#### [PASSAGE PROVIDED]
>>>>>

Nested PCR screening did not find additional SmaCV2-positive samples among the 58 Peruvian fecal samples. SmaCV3 DNA could be nPCR amplified from another 10 Peruvian fecal samples, yielding a detection rate of 1.7 % (1/58) and 19 % (11/58) for SmaCV2 and -3, respectively in Peru. None of the fecal samples from children with diarrhea of unknown etiology from South and Central America, including Nicaragua (n=51) [2], Brazil (n=170) [17] and Venezuela (n=40) [29], were SmaCV2 or -3 positive by PCR.

Individual metagenomics analysis of CRESS-DNA containing fecal samples

To investigate whether other viral pathogens were present in the pecovirus- and smacovirus-containing fecal samples from diarrheic patients, five PCR-positive samples from which whole CRESS-DNA genomes were derived were individually analyzed by deep sequencing. As expected, the PeCV sequences were found in the individual feces from Peru (4,704 of 6,971,262 total reads), Nicaragua (537 of 4,704,310 total reads) and Chile (32,603 of 13,458,436 total reads). The following enteric pathogens were also found in the PeCV-positive samples: group A rotavirus (150,301 reads) in the Peruvian sample, enterovirus A (124 reads) in the Nicaraguan sample and enterovirus B (99,112 reads) in the Chilean sample. Deep sequencing also confirmed the presence of SmaCV2 (100 of 448,892 total reads) and SmaCV3 (16 of 770,660 total reads). The SmaCV2- and SmaCV3-positive feces from Peru both showed the presence of nucleic acids from picobirnavirus (134 and 948 reads). The presence of known enteric pathogens indicates that the diarrhea experienced by the sample donors could be explained by these mammalian viruses rather than the CRESS-DNA viruses.

<<<<<

#### [COMPLETE THE FOLLOWING]
1. In the passage on pecovirus and smacovirus detection in fecal samples, which enteric pathogen was found in the PeCV-positive sample from Chile?
2. Pick up the passage on pecovirus and smacovirus detection in fecal samples after its final sentence, and continue it.

#### [DATA SECTION]

>>>>>

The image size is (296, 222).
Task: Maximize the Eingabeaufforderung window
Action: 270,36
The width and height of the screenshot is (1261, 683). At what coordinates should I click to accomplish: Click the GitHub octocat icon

<<<<<

#### [LIST OF ANSWERS]
1. Enterovirus B (99,112 reads)

2.
Fig. 2
figure 2

New smacoviruses. A. Genome organizations and stem-loop structures. B. Phylogenetic trees generated based on Rep and Cap protein sequences from smacoviruses detected in Peruvian patients with unexplained diarrhea and other genetically related smacoviruses. The scale indicates amino acid substitutions per position. C. Nucleotide similarity between Peruvian smacoviruses and chimpanzee smacovirus. The Rep and Cap locations are shown

Discussion

Small circular ssDNA viral genomes were genetically characterized in fecal samples from cases of diarrhea of unknown etiology. We provisionally called these viruses “pecoviruses” and “smacoviruses” [14]. Pecoviruses currently include five distinct genomes from the feces of humans, seals, pigs and dromedaries. The first human-feces-associated PeCV was reported in a patient during an outbreak of acute gastroenteritis in the Netherlands (VS6600022) [27]. Other related genomes were found in feces from asymptomatic mammals [4, 24, 30]. Here, we also report PeCV genomes in human feces from Peru, Nicaragua and Chile, while diarrhea samples from Brazil and Venezuela were PCR negative. All PeCVs shared a similar genome organization, but the conserved nonamer located in a stem-loop differed between human-feces-associated PeCVs (containing a nonamer TTTTTATGAG) and animal-feces-derived PeCVs (containing the canonical nonamer TAGTATTAC). The genetic characterization of three related PeCV genomes in human feces from Peru, Nicaragua and Chile plus the previously reported Dutch genome showed highly divergent capsid genes, indicating the presence of diverse PeCVs in human feces. Sequencing of SmaCV2 and -3 also indicated that human-feces-associated SmaCVs are highly diverse, and when compared to other smacoviruses, they exhibited a range of stem-loop structures.

Known or potential enteric viral pathogens were also detected in these diarrheic donors’ feces, which may have played more-direct roles in these patients’ diarrhea. As the cell tropism of these CRESS-DNA genomes remains unknown, so do their roles, if any, in these patients’ symptoms. Detection of these genomes in feces could reflect replication in human gut cells, passive transit of viruses in the food consumed by these individuals, or conceivably, even replication in gut-residing protozoa, fungi, or bacteria.